Like some other Hohenzollerns like Prince Heinrich of Prussia, Friedrich was greatly interested in aviation. In 1911, he began building an aeroplane at Glenicke Castle, with the hopes of trying it out the following spring. In 1917, he and his brother Friedrich Karl joined the German flying corps. Later that year, his brother died from war wounds.

==Marriage and issue==
On 27 April 1916, he married at Jagdschloss Klein-Glienicke in Berlin Princess Marie Louise of Schaumburg-Lippe (b. 10 February 1897, Oldenburg - d. 1 October 1938, Potsdam) (a daughter of Prince Friedrich of Schaumburg-Lippe and Princess Louise of Denmark).

They had two children:

- Louise Victoria Margaret Antoinette Sieglinde Alexandrine Stephanie Thyra (b. 23 August 1917 – d. 23 March 2009), married Hans Reinhold (b. 20 November 1917 – d. 2002) on 12 September 1942 in Potsdam.
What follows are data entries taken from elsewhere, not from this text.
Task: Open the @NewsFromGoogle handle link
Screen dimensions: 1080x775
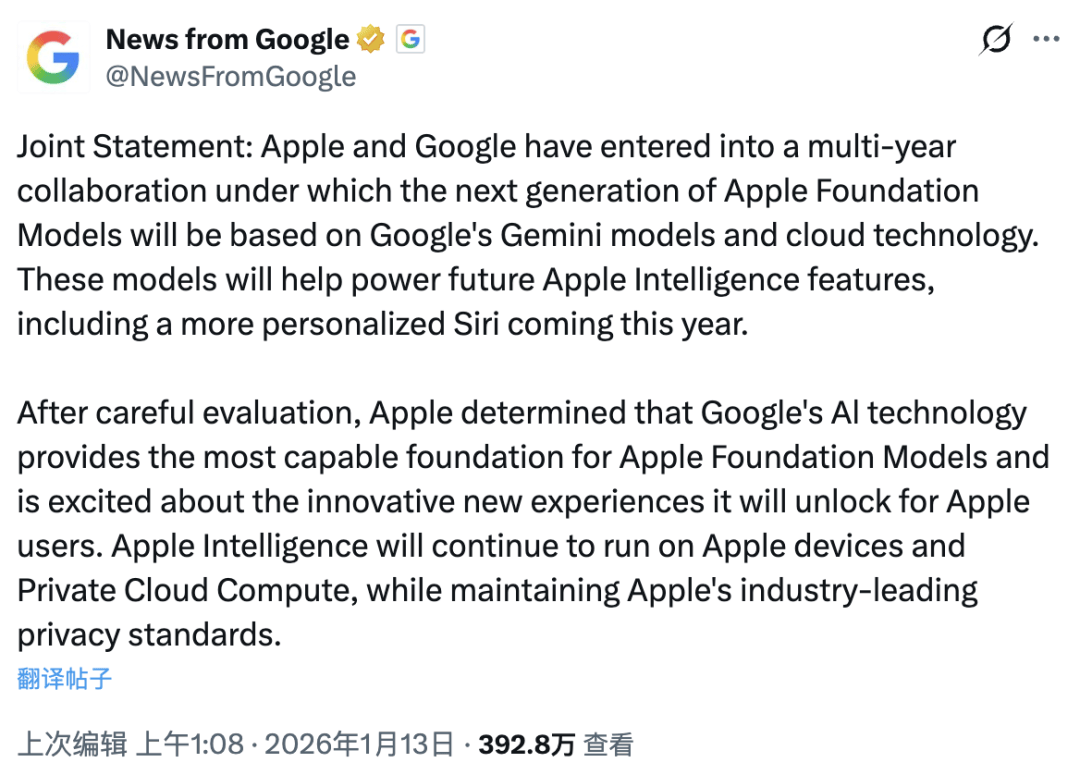Action: [231, 76]
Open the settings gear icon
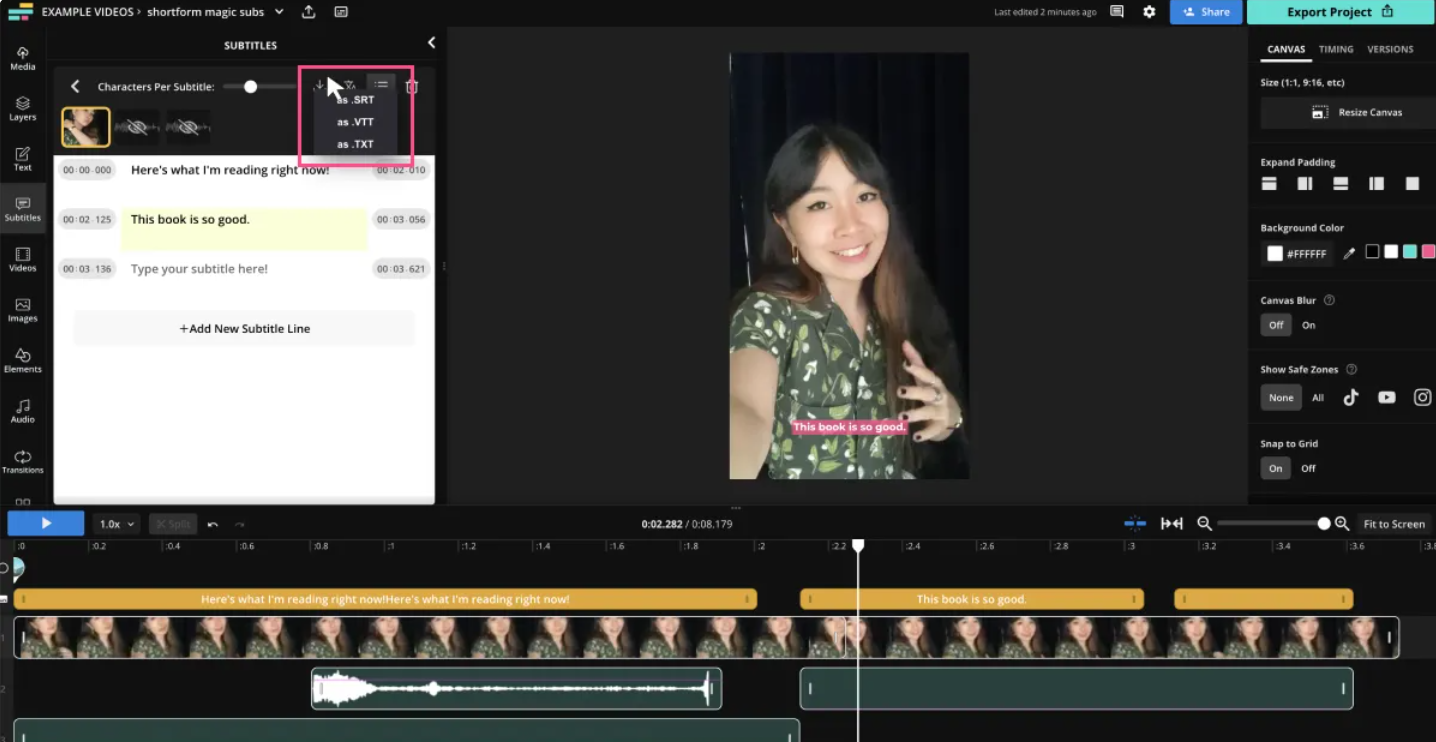This screenshot has height=742, width=1436. tap(1149, 12)
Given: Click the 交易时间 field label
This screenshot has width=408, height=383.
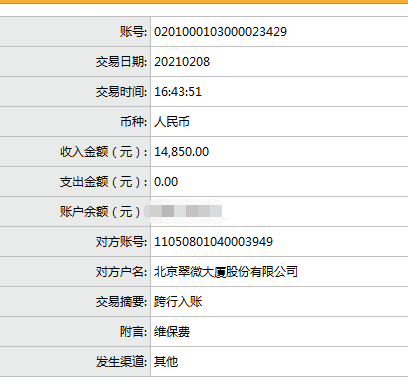Looking at the screenshot, I should pyautogui.click(x=121, y=92).
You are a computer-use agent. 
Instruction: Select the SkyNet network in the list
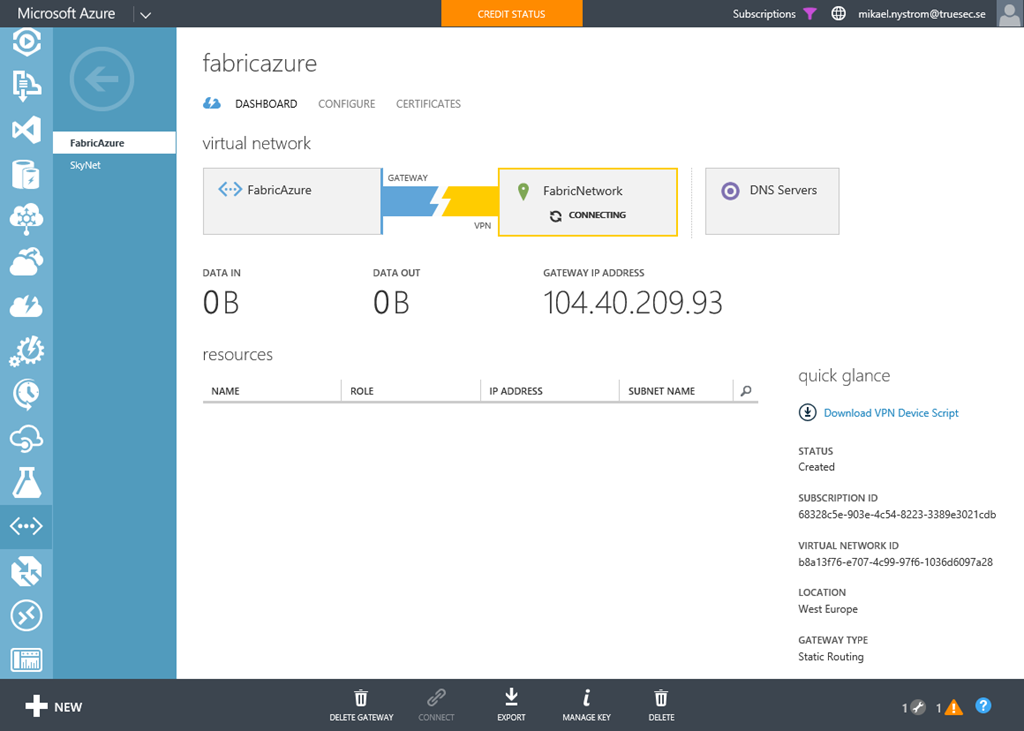[86, 165]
They had one son before divorcing in 1949:
  - Manfred Reinhold (b. 13 February 1943)
- Friedrich Karl Viktor Stefan Christian (b. 13 March 1919, Jagdschloss Glienicke – d. 19 June 2006, Mallorca), married Lady Hermione Mary Morton Stuart (2 March 1925 – 2 September 1969) and secondly Adelheid von Bockum-Dolffs (born 16 September 1943). Died with no issue.

==Death==
He and his wife were great lovers of riding and horses, and he was considered one of the best horsemen in Germany. The couple spent most of their time raising and training horses at their Mecklenburg estate, as well as at their estate at Glienicke Castle near Potsdam. He and his wife were great social favorites, and Friedrich was popular with the German people.

On 5 July 1927 at age 35 at Lucerne, Switzerland, Frederich Sigismund fell from a horse. He was riding in an international tournament; while doing a difficult jump, he fell and his foot got caught in a stirrup. Before he was able to free himself, the horse trod his chest multiple times, breaking five ribs and causing other injuries. He was rushed to a nearby hospital, where he died the following day from his injuries.
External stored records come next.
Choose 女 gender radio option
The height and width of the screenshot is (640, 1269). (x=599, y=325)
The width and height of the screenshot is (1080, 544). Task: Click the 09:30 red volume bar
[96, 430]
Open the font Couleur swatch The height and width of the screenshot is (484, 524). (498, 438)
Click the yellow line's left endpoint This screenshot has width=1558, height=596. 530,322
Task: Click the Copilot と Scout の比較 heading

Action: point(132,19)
His body was brought back to Potsdam, where a ceremonial funeral was held. Important members of the Hohenzollern dynasty attended, including former Crown Prince Wilhelm and his brother Prince Eitel Friedrich of Prussia. He was buried at Glienicke Palace, next to his sister Princess Victoria Margaret of Prussia.
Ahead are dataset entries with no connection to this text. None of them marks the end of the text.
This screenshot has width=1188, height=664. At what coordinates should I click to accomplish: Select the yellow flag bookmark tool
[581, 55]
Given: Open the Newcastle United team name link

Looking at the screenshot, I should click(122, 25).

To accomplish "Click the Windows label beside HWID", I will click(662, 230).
==Regimental commissions==

- 1. Garderegiment zu Fuß (1st Regiment of Foot Guards), Leutnant à la suite from 1901; Leutnant by 1908.
- 2. Leib-Husaren-Regiment Königin Viktoria von Preußen Nr. 2, Rittmeister (captain of cavalry), during World War I
- Fliegerabteilung 22 (aerial observer squadron), 1917–1918

==Chivalric orders==

- Knight of the Order of the Black Eagle, 17 December 1901
- Grand Cross of the Order of the Red Eagle, with Crown, 1901
- Knight of the Order of the Prussian Crown, 1st Class, 1901
- Grand Commander's Cross of the Royal House Order of Hohenzollern, 17 December 1901

==Military decorations (1914-1918)==
- Iron Cross, Second Class
- Iron Cross, First Class
- Flugzeugführerabzeichen (Pilot's qualification badge)

==Sources==
- Zivkovic, Georg: Heer- und Flottenführer der Welt. Biblio Verlag, Osnabrück, 1971 S. 427-428 ISBN 3-7648-0666-4
- C. Arnold McNaughton: The Book of Kings: A Royal Genealogy, in 3 volumes (London, U.K.: Garnstone Press, 1973), volume 1, page 67.